Whether that is a known limitation of the implementation, bug, design flaw, or whatever, I’ll leave up to other people!


#6

It wouldn’t? [in general, I’m not aware that you’re required to provide hash for your objects to make that happen.]

“implies” below (as always) doesn’t work from right-to-left:

help?> hash

Compute an integer hash code such that isequal(x,y) implies hash(x)==hash(y). The optional second argument h is a hash code to be mixed with the result.
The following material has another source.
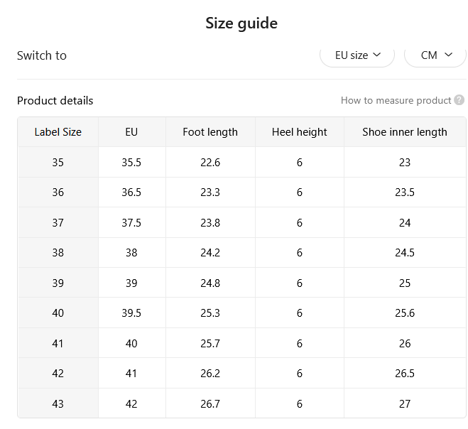The height and width of the screenshot is (429, 468).
Task: Open the How to measure product link
Action: (x=396, y=100)
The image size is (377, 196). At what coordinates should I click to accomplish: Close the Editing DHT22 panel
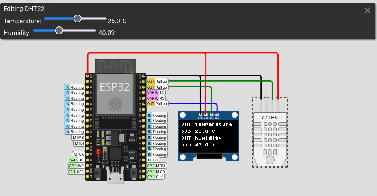coord(367,11)
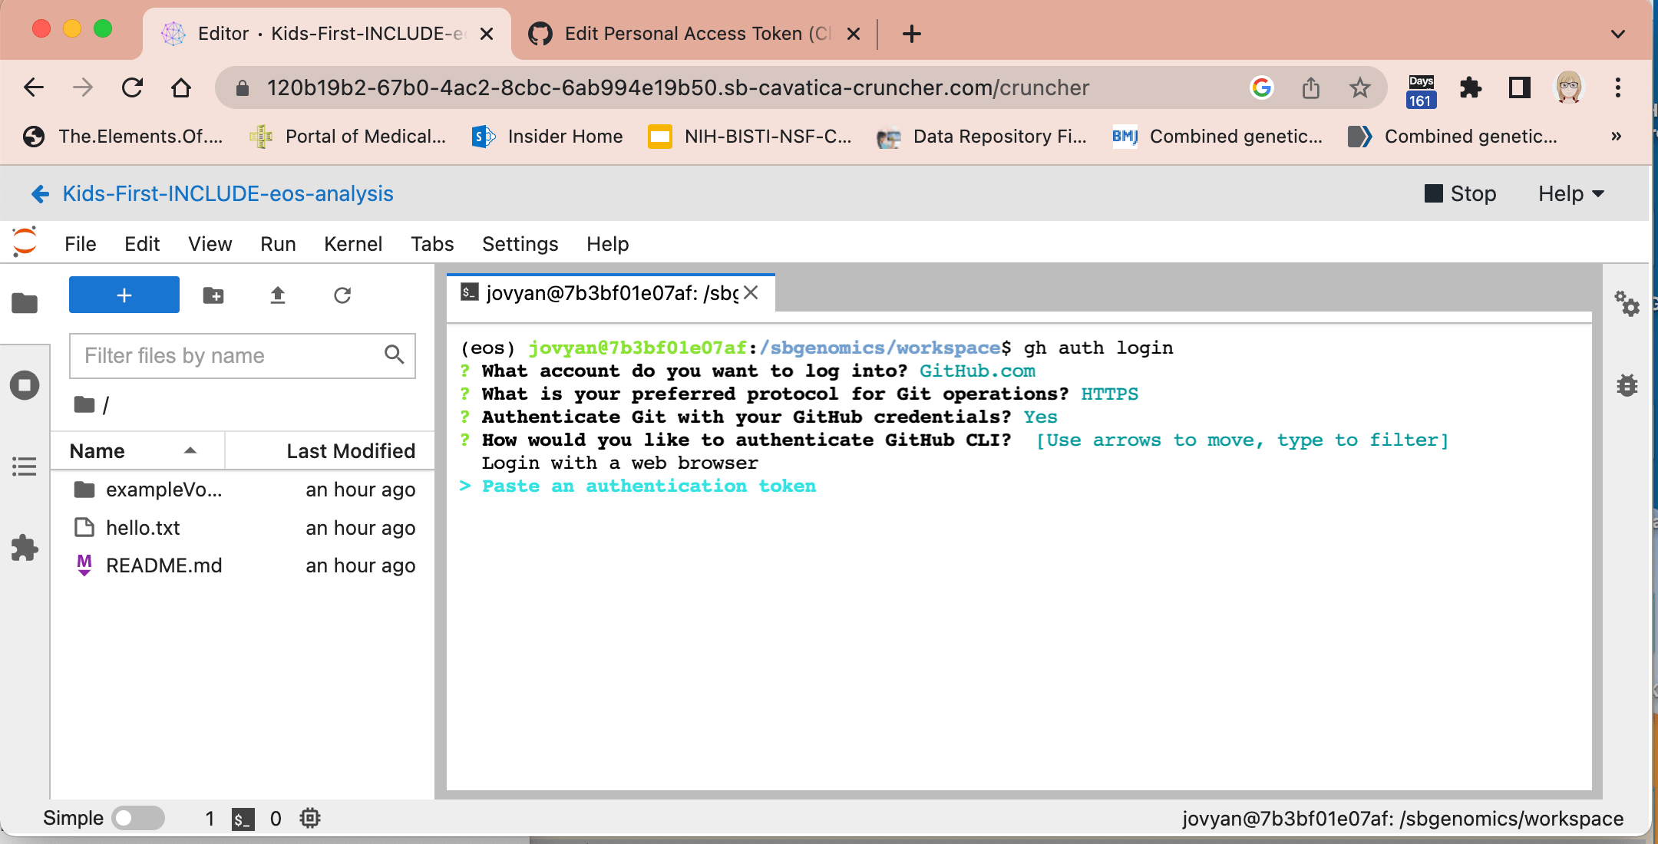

julia> @edit hash("Palli")

hash(x::Any) = hash(x, zero(UInt))

..

## hashing general objects ##

hash(x::ANY, h::UInt) = 3*object_id(x) - h

[Seems strings are not interned.]

julia> object_id("Palli")
0x2d22622f8fa6f389

julia> object_id("Palli")
0x7d05cdd0cbf4b7f7


[Still this still happens, because of special case hash below]

julia> hash("Palli")
0xd4199fe90d0f820b

julia> hash("Palli")
0xd4199fe90d0f820b

function hash(s::Union{String,SubString{String}}, h::UInt)
    h += memhash_seed
    # note: use pointer(s) here (see #6058).
    ccall(memhash, UInt, (Ptr{UInt8}, Csize_t, UInt32), pointer(s), sizeof(s), h % UInt32) + h
end

#7

Note: I think this could be solved by having the serialization / deserialization functions not save the hash table, just the pairs, and be smart enough to rehash the Dicts upon deserialization.


#8

hash should satisfy all your requirements.


#9

With the caveat that we don’t guarantee it to be stable across multiple julia versions and the return type is different on 32 vs 64bits.


#10

I agree this is easy for stuff build from String, Symbol, bitstype… but the general case is very hard/it is not even clear what the correct behaviour is. For example think of a function depending on global variables.


#11

Okay the following behaviour is a problem for me:

   _       _ _(_)_     |  A fresh approach to technical computing
  (_)     | (_) (_)    |  Documentation: http://docs.julialang.org
   _ _   _| |_  __ _   |  Type "?help" for help.
  | | | | | | |/ _` |  |
  | | |_| | | | (_| |  |  Version 0.5.1-pre+27 (2016-11-04 08:41 UTC)
 _/ |\__'_|_|_|\__'_|  |  Commit 25f7066 (73 days old release-0.5)
|__/                   |  x86_64-linux-gnu

julia> immutable Foo
       s::String
       end

julia> Foo("a") |> hash
0xe7585c2a6732e304

julia> exit()
               _
   _       _ _(_)_     |  A fresh approach to technical computing
  (_)     | (_) (_)    |  Documentation: http://docs.julialang.org
   _ _   _| |_  __ _   |  Type "?help" for help.
  | | | | | | |/ _` |  |
  | | |_| | | | (_| |  |  Version 0.5.1-pre+27 (2016-11-04 08:41 UTC)
 _/ |\__'_|_|_|\__'_|  |  Commit 25f7066 (73 days old release-0.5)
|__/                   |  x86_64-linux-gnu

julia> immutable Foo
       s::String
       end

julia> Foo("a") |> hash
0x56df03a6764b2325

#12

For objects like that, I think it would have to use reflection to build a hash based on all of the values of the fields.
Of course, you’d still need to have special case code for types that are holding pointers, for example.


#13

For custom types you have to overload a hash

Try using AutoHashEquals if you are lazy.